DIRECTIONS FOR THIS TASK » Copy out the material from its start up to and including the line with "click(x=59, y=68)", leaving every line as it is except the coordinates in the answers. Multiply those coordinates by 1.15, round them to whole numbers with halves rounded up, and omit the pictures.
___ GIVEN INFORMATION ___
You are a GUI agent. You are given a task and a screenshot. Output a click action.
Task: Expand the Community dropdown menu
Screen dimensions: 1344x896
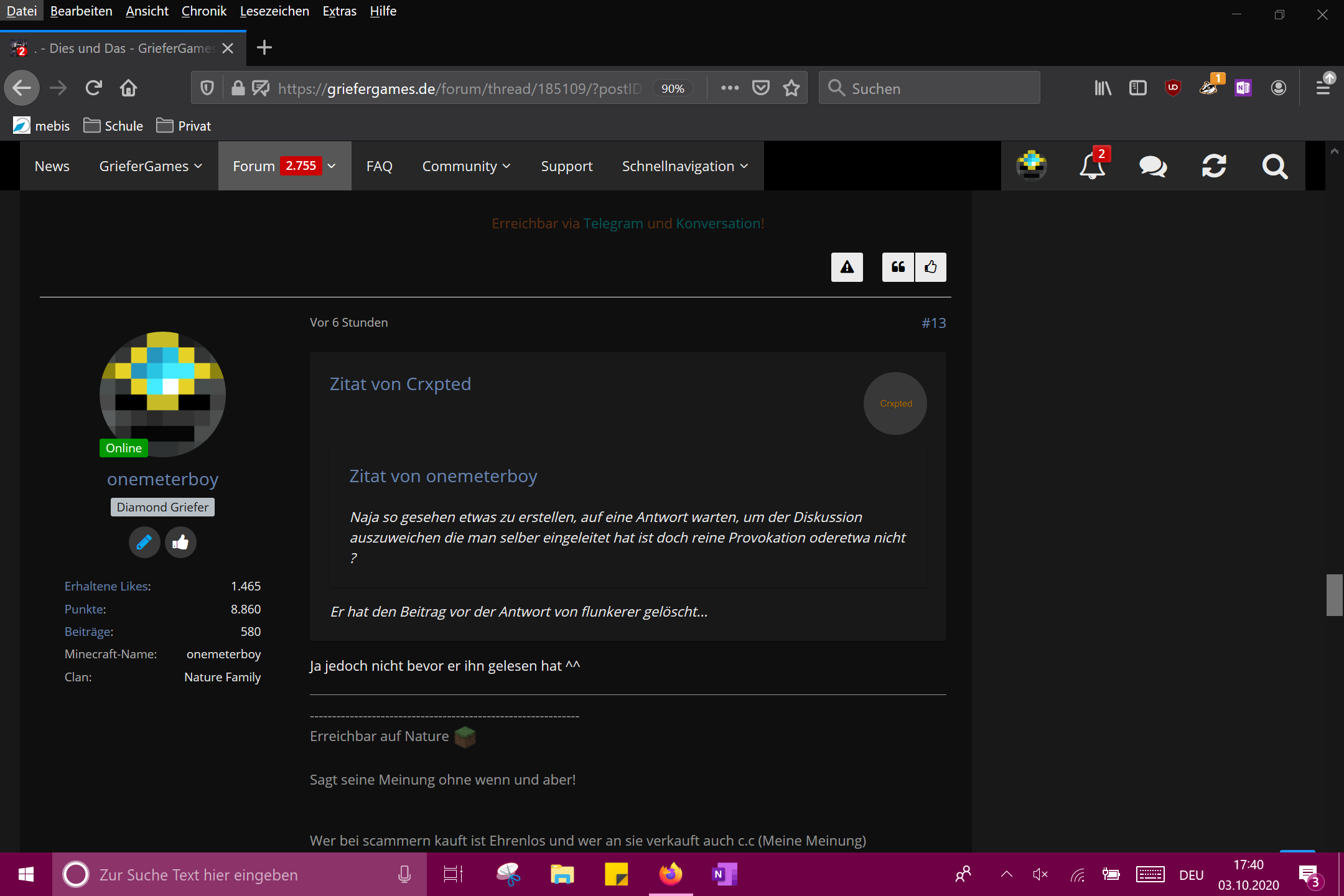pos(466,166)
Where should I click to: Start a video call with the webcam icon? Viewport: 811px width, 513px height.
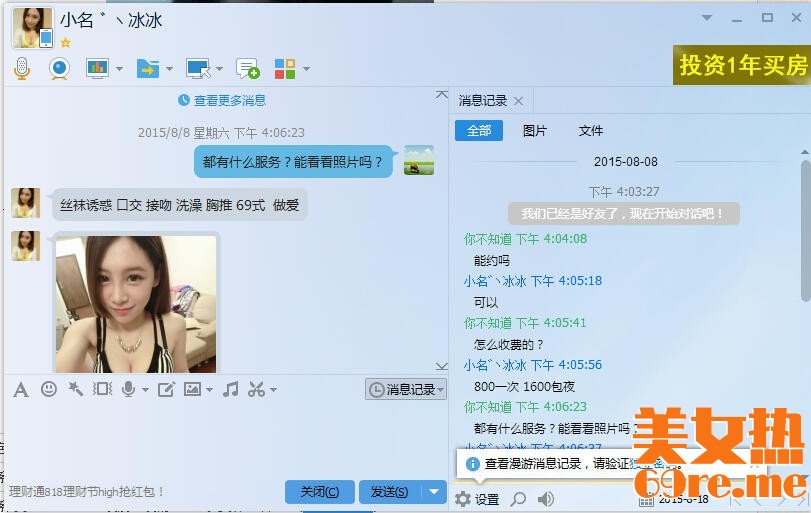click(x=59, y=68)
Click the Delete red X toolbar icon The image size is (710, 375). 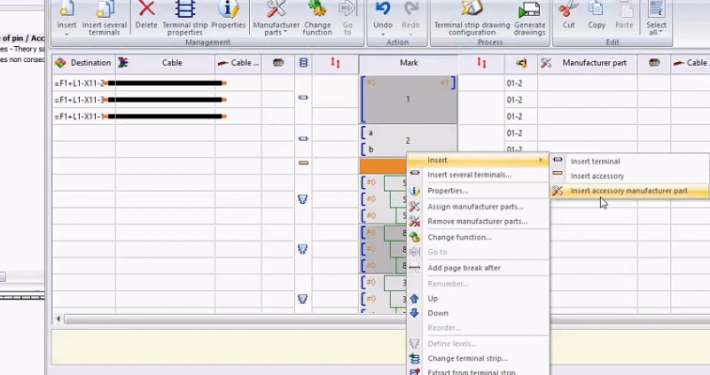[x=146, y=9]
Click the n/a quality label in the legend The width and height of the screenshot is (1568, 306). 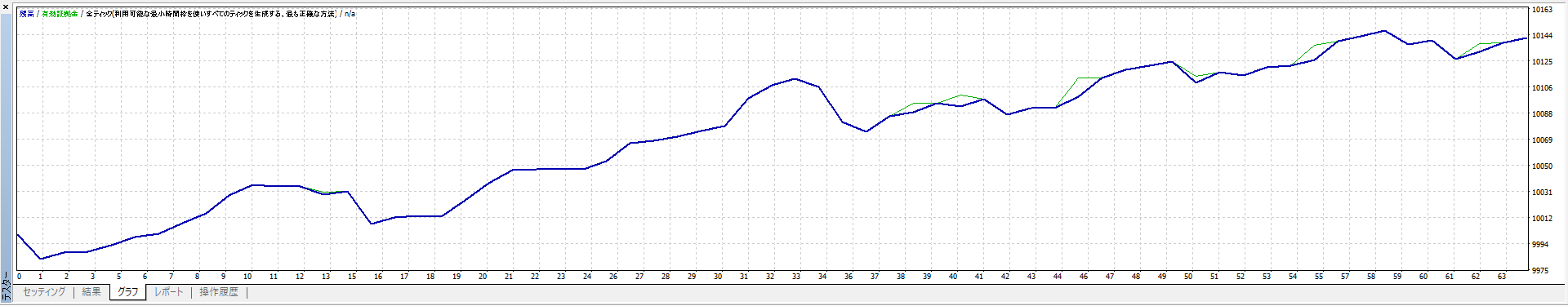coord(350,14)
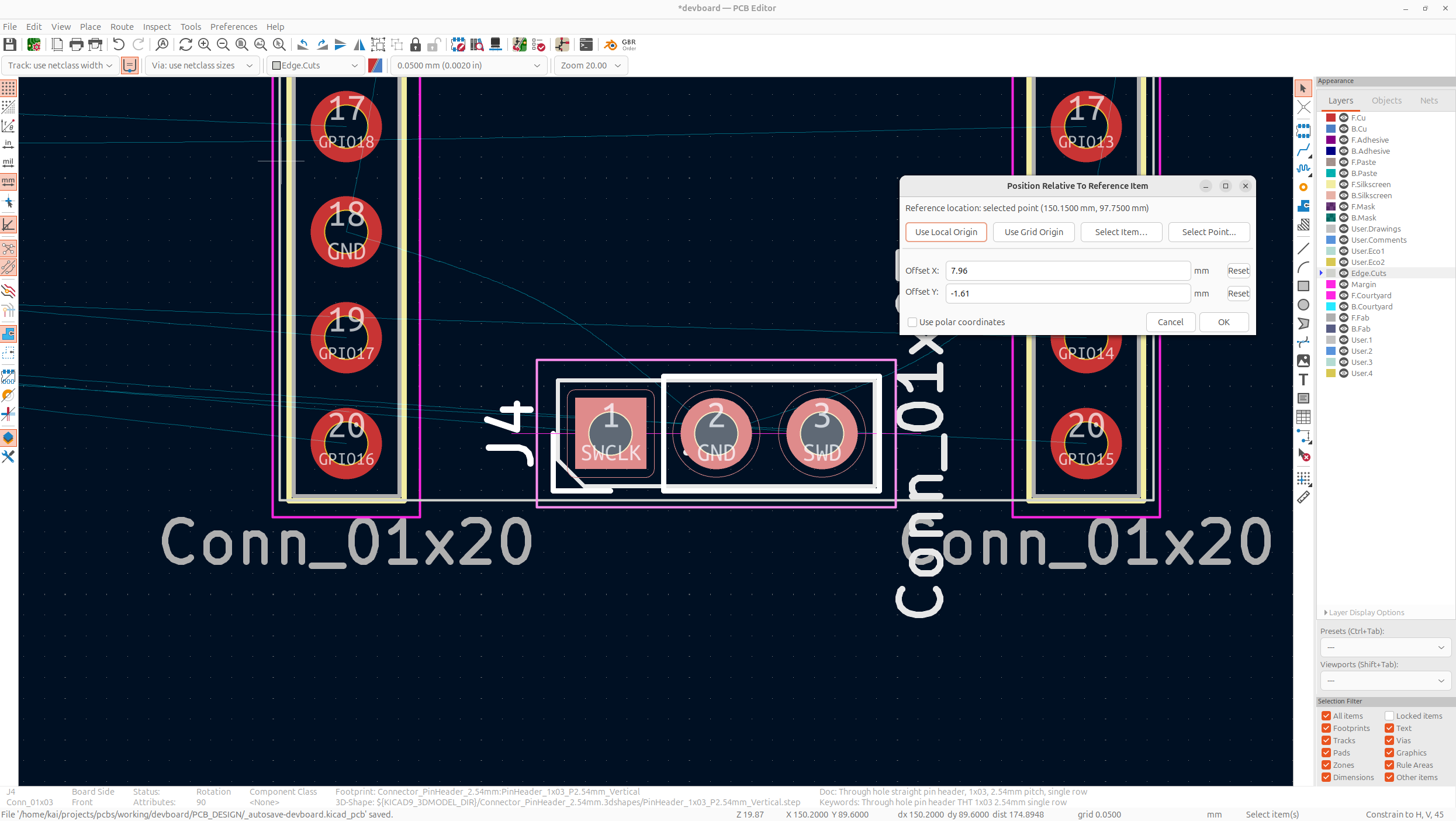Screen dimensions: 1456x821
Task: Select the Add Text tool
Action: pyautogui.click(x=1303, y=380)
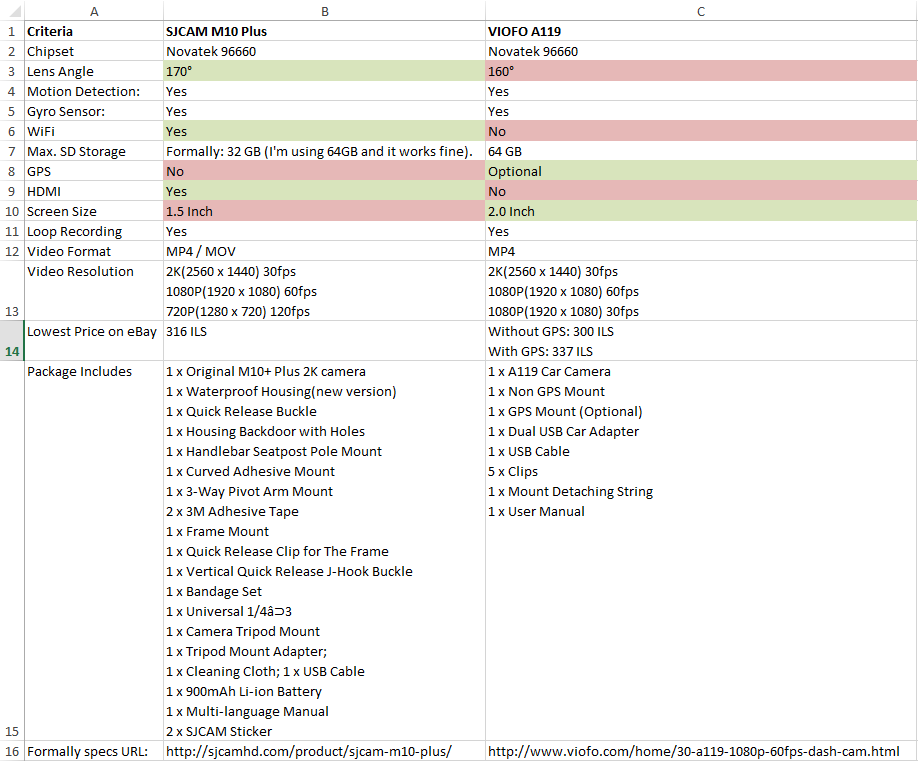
___
SOLVED PROBLEM »
You are a GUI agent. You are given a task and a screenshot. Output a click action.
Task: Expand the Community dropdown menu
Screen dimensions: 1344x896
pos(536,191)
Where should I click to: Start a video call with the webcam icon? Viewport: 811px width, 513px height.
click(x=68, y=78)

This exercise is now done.